━━━━━ Provided data

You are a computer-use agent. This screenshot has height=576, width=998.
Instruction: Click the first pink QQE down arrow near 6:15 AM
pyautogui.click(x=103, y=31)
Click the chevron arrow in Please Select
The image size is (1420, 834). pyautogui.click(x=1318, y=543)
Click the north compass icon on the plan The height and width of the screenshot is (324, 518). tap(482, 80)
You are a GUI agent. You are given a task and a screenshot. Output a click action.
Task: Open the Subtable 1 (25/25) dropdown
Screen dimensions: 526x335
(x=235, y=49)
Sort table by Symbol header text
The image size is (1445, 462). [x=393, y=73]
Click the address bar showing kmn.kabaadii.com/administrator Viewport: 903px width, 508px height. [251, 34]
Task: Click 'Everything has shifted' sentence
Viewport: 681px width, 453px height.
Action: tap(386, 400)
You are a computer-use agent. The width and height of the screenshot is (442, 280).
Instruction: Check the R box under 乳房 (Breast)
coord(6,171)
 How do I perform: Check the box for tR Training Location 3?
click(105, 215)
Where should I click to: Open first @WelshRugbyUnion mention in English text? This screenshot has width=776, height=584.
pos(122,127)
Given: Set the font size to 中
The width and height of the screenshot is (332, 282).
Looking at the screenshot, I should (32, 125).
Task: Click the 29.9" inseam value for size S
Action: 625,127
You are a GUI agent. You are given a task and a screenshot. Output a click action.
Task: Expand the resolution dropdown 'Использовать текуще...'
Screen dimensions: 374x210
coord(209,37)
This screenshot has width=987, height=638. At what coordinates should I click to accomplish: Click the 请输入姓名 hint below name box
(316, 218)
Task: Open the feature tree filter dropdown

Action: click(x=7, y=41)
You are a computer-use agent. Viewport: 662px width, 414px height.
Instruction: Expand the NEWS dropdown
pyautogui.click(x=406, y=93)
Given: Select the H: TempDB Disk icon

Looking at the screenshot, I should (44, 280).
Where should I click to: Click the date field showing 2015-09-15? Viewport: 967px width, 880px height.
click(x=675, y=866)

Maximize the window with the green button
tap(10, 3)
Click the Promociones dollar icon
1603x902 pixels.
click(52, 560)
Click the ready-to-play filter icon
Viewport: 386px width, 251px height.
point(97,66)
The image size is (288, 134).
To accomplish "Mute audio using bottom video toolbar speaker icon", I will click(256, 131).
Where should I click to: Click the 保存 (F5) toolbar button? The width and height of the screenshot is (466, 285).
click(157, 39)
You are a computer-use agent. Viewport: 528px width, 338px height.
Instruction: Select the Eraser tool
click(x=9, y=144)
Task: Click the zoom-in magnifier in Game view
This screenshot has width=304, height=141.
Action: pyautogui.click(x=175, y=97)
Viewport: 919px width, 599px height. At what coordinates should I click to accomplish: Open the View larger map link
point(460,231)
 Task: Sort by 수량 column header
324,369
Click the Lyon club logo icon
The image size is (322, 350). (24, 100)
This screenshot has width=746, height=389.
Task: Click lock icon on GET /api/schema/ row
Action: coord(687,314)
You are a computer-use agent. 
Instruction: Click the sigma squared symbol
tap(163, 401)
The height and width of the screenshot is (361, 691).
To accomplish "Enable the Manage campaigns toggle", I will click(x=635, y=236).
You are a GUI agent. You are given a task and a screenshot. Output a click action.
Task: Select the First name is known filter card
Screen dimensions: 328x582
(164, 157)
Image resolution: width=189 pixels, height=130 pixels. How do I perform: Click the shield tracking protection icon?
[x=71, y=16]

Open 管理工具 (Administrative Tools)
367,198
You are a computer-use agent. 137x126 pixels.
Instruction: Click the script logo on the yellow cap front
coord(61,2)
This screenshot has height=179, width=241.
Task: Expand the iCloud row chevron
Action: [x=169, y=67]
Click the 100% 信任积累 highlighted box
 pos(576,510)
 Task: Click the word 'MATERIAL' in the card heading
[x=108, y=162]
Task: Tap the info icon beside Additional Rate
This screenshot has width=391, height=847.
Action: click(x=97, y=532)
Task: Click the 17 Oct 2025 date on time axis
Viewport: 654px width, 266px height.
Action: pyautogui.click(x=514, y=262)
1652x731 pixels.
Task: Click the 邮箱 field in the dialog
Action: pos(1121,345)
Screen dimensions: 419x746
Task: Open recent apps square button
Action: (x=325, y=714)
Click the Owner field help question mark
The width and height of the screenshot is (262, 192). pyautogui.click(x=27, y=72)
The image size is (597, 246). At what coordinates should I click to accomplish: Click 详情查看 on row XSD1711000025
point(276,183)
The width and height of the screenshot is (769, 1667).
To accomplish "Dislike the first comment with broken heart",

━━━━━━━━━━

Repeat the data precisely, reproducing every entry.

- **Solution**:
You are a computer-use agent. This screenshot has height=576, width=998.
Instruction: Click the first pink QQE down arrow near 6:15 AM
pyautogui.click(x=103, y=31)
Click the chevron arrow in Please Select
The image size is (1420, 834). pyautogui.click(x=1318, y=543)
Click the north compass icon on the plan The height and width of the screenshot is (324, 518). tap(482, 80)
You are a GUI agent. You are given a task and a screenshot. Output a click action.
Task: Open the Subtable 1 (25/25) dropdown
Screen dimensions: 526x335
(x=235, y=49)
Sort table by Symbol header text
The image size is (1445, 462). [x=393, y=73]
Click the address bar showing kmn.kabaadii.com/administrator Viewport: 903px width, 508px height. [251, 34]
Task: Click 'Everything has shifted' sentence
Viewport: 681px width, 453px height.
Action: tap(386, 400)
You are a computer-use agent. The width and height of the screenshot is (442, 280).
Instruction: Check the R box under 乳房 (Breast)
coord(6,171)
 How do I perform: Check the box for tR Training Location 3?
click(105, 215)
Where should I click to: Open first @WelshRugbyUnion mention in English text? This screenshot has width=776, height=584.
pos(122,127)
Given: Set the font size to 中
The width and height of the screenshot is (332, 282).
Looking at the screenshot, I should (32, 125).
Task: Click the 29.9" inseam value for size S
Action: 625,127
You are a GUI agent. You are given a task and a screenshot. Output a click action.
Task: Expand the resolution dropdown 'Использовать текуще...'
Screen dimensions: 374x210
coord(209,37)
This screenshot has width=987, height=638. At what coordinates should I click to accomplish: Click the 请输入姓名 hint below name box
(316, 218)
Task: Open the feature tree filter dropdown

Action: click(x=7, y=41)
You are a computer-use agent. Viewport: 662px width, 414px height.
Instruction: Expand the NEWS dropdown
pyautogui.click(x=406, y=93)
Given: Select the H: TempDB Disk icon

Looking at the screenshot, I should (44, 280).
Where should I click to: Click the date field showing 2015-09-15? Viewport: 967px width, 880px height.
click(x=675, y=866)

Maximize the window with the green button
tap(10, 3)
Click the Promociones dollar icon
1603x902 pixels.
click(52, 560)
Click the ready-to-play filter icon
Viewport: 386px width, 251px height.
point(97,66)
The image size is (288, 134).
To accomplish "Mute audio using bottom video toolbar speaker icon", I will click(256, 131).
Where should I click to: Click the 保存 (F5) toolbar button? The width and height of the screenshot is (466, 285).
click(157, 39)
You are a computer-use agent. Viewport: 528px width, 338px height.
Instruction: Select the Eraser tool
click(x=9, y=144)
Task: Click the zoom-in magnifier in Game view
This screenshot has width=304, height=141.
Action: pyautogui.click(x=175, y=97)
Viewport: 919px width, 599px height. At what coordinates should I click to accomplish: Open the View larger map link
point(460,231)
 Task: Sort by 수량 column header
324,369
Click the Lyon club logo icon
The image size is (322, 350). (24, 100)
This screenshot has width=746, height=389.
Task: Click lock icon on GET /api/schema/ row
Action: coord(687,314)
You are a computer-use agent. 
Instruction: Click the sigma squared symbol
tap(163, 401)
The height and width of the screenshot is (361, 691).
To accomplish "Enable the Manage campaigns toggle", I will click(x=635, y=236).
You are a GUI agent. You are given a task and a screenshot. Output a click action.
Task: Select the First name is known filter card
Screen dimensions: 328x582
(164, 157)
Image resolution: width=189 pixels, height=130 pixels. How do I perform: Click the shield tracking protection icon?
[x=71, y=16]

Open 管理工具 (Administrative Tools)
367,198
You are a computer-use agent. 137x126 pixels.
Instruction: Click the script logo on the yellow cap front
coord(61,2)
This screenshot has height=179, width=241.
Task: Expand the iCloud row chevron
Action: [x=169, y=67]
Click the 100% 信任积累 highlighted box
 pos(576,510)
 Task: Click the word 'MATERIAL' in the card heading
[x=108, y=162]
Task: Tap the info icon beside Additional Rate
This screenshot has width=391, height=847.
Action: click(x=97, y=532)
Task: Click the 17 Oct 2025 date on time axis
Viewport: 654px width, 266px height.
Action: pyautogui.click(x=514, y=262)
1652x731 pixels.
Task: Click the 邮箱 field in the dialog
Action: pos(1121,345)
Screen dimensions: 419x746
Task: Open recent apps square button
Action: (x=325, y=714)
Click the Owner field help question mark
The width and height of the screenshot is (262, 192). pyautogui.click(x=27, y=72)
The image size is (597, 246). At what coordinates should I click to accomplish: Click 详情查看 on row XSD1711000025
point(276,183)
The width and height of the screenshot is (769, 1667).
To accomplish "Dislike the first comment with broken heart",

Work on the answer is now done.